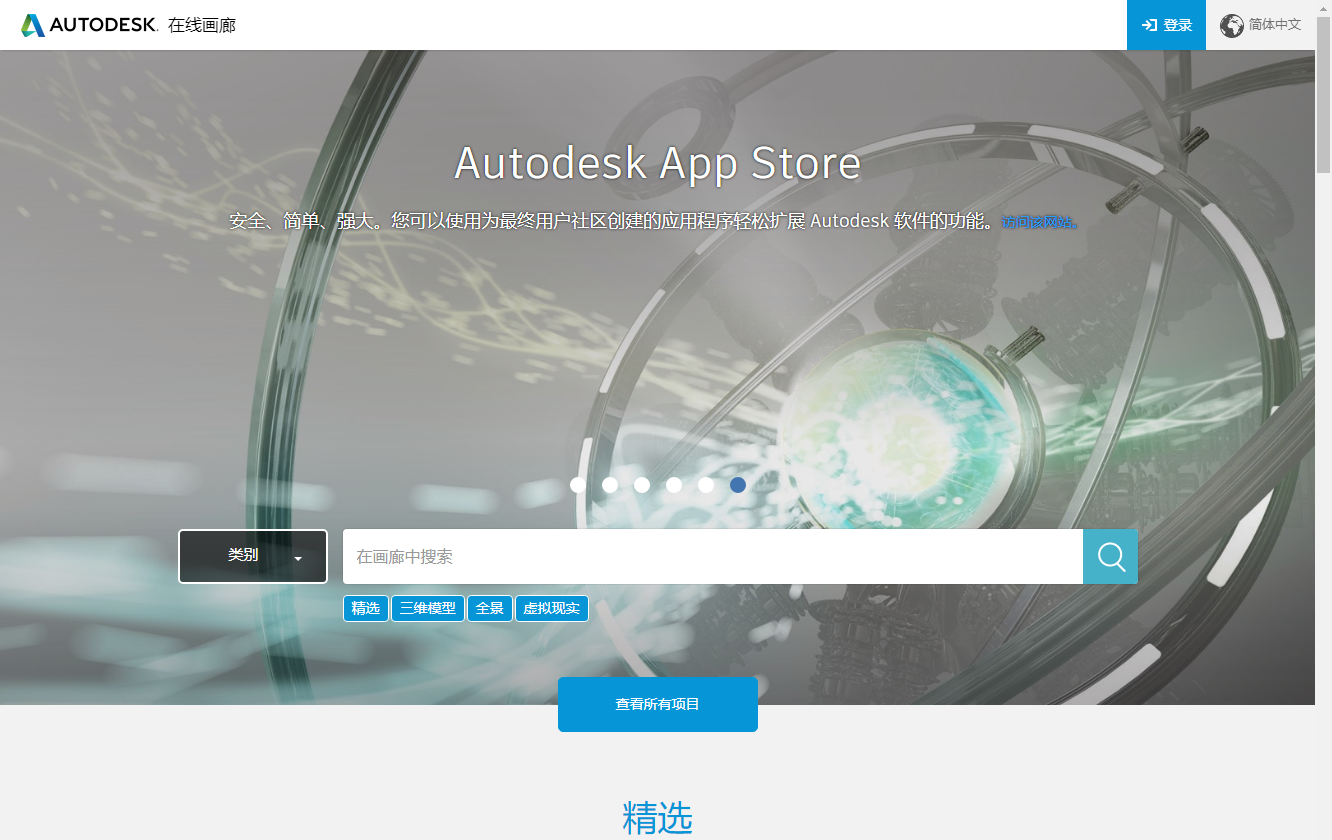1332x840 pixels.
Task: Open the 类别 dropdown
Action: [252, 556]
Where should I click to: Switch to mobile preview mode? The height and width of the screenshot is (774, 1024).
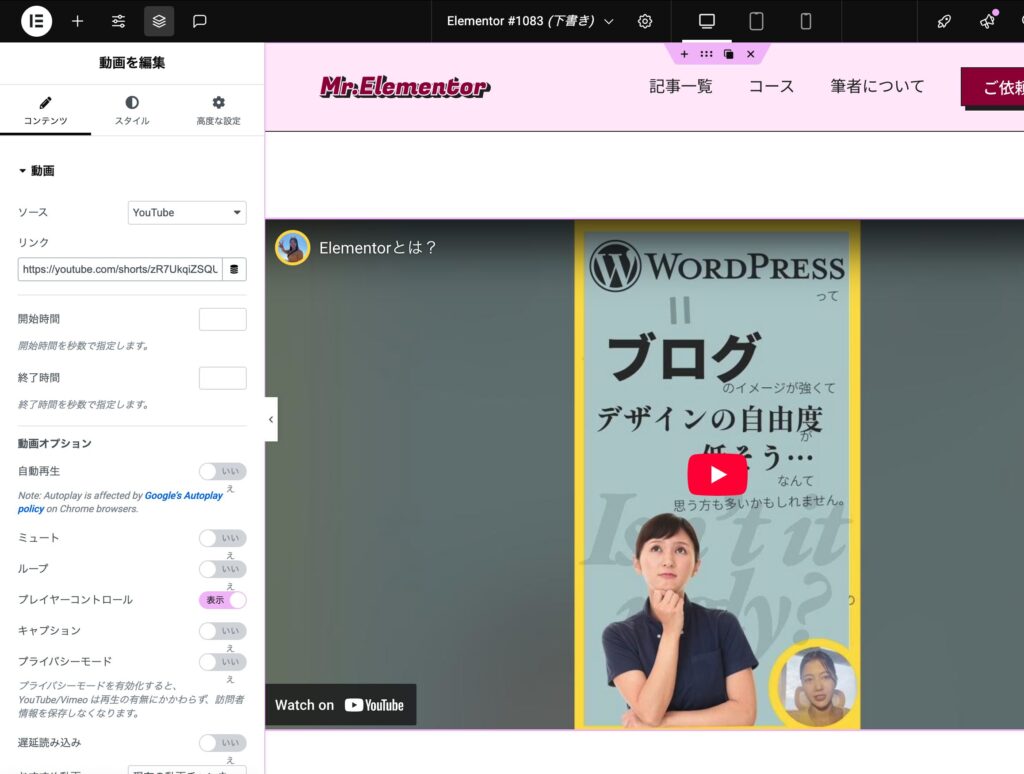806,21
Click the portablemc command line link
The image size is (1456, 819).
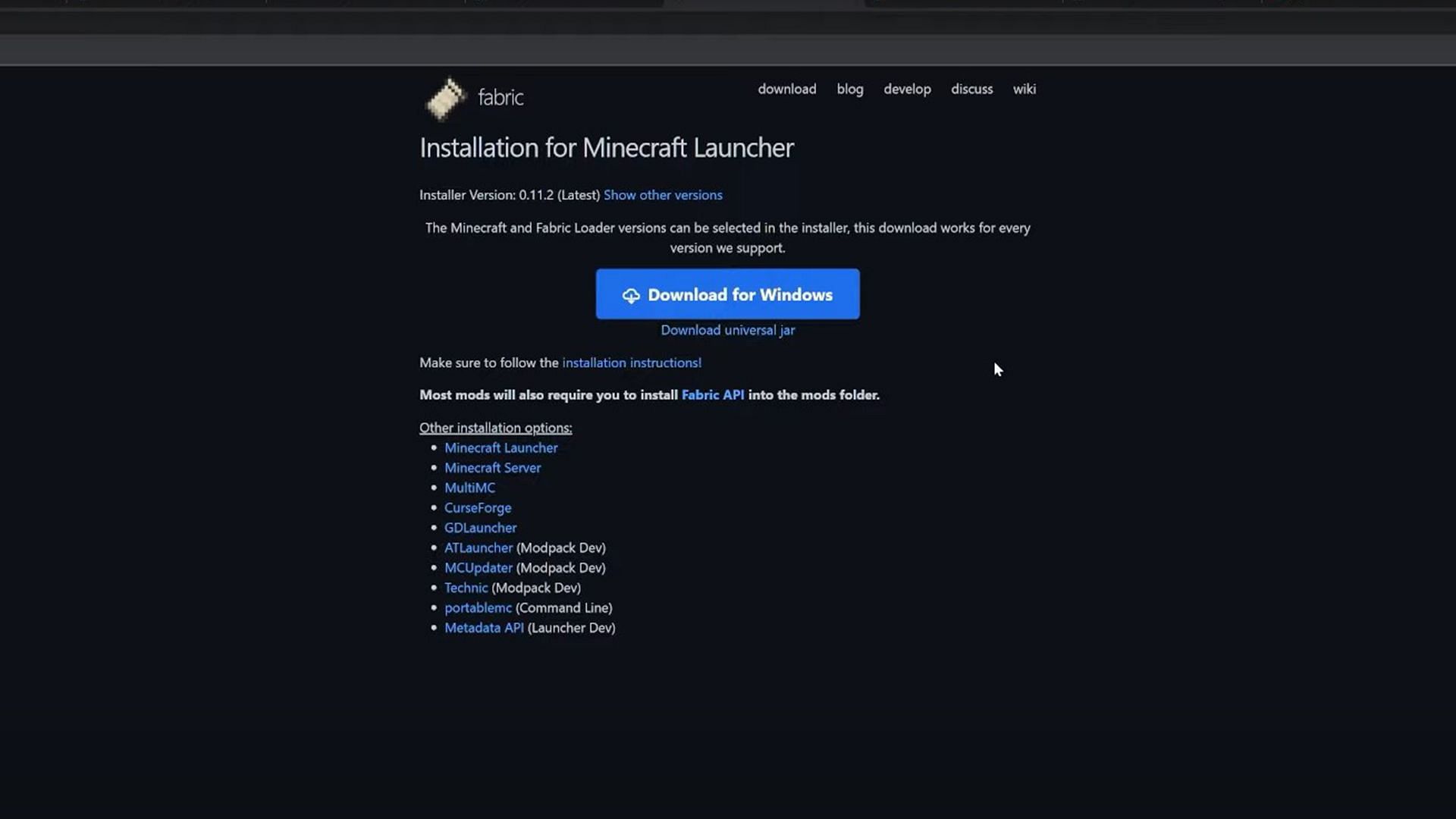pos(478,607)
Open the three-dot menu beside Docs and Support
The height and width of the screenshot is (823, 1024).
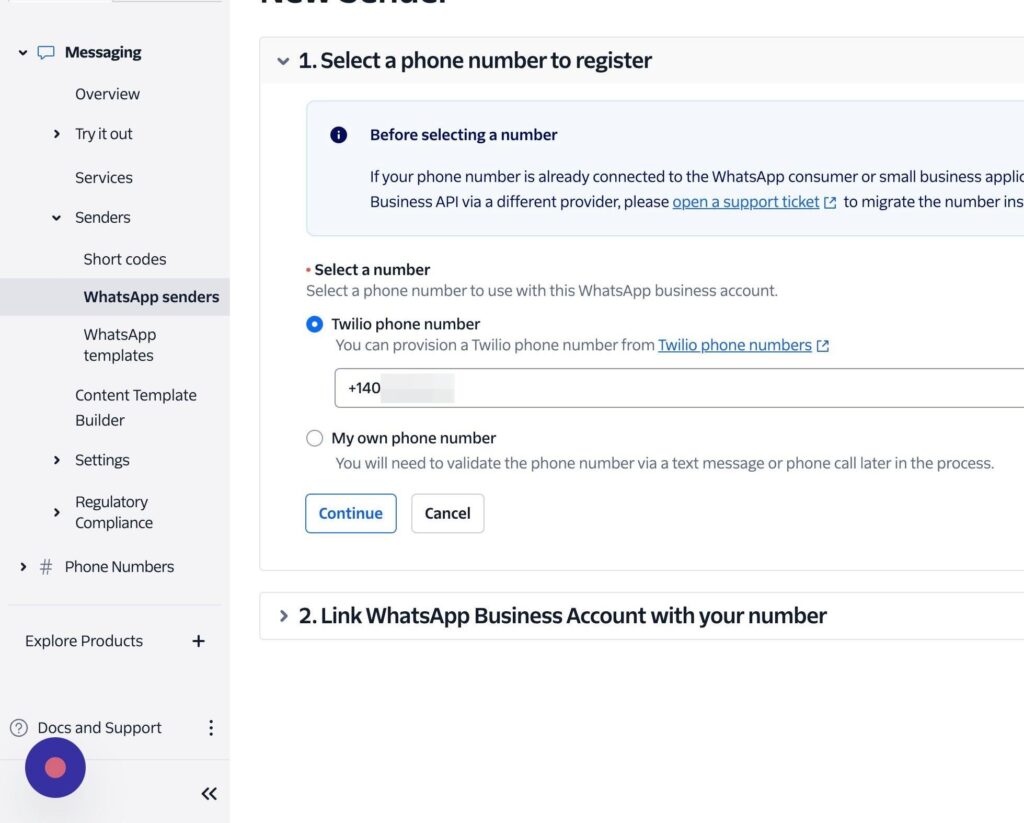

○ ○ ○ ○ ○

Task directions: Give again, word for word, each line from the one holding "The image size is (1456, 819)." through the end of the entries, and leave out any picture.

Completed exercise:
The image size is (1456, 819).
pos(478,607)
Open the three-dot menu beside Docs and Support
The height and width of the screenshot is (823, 1024).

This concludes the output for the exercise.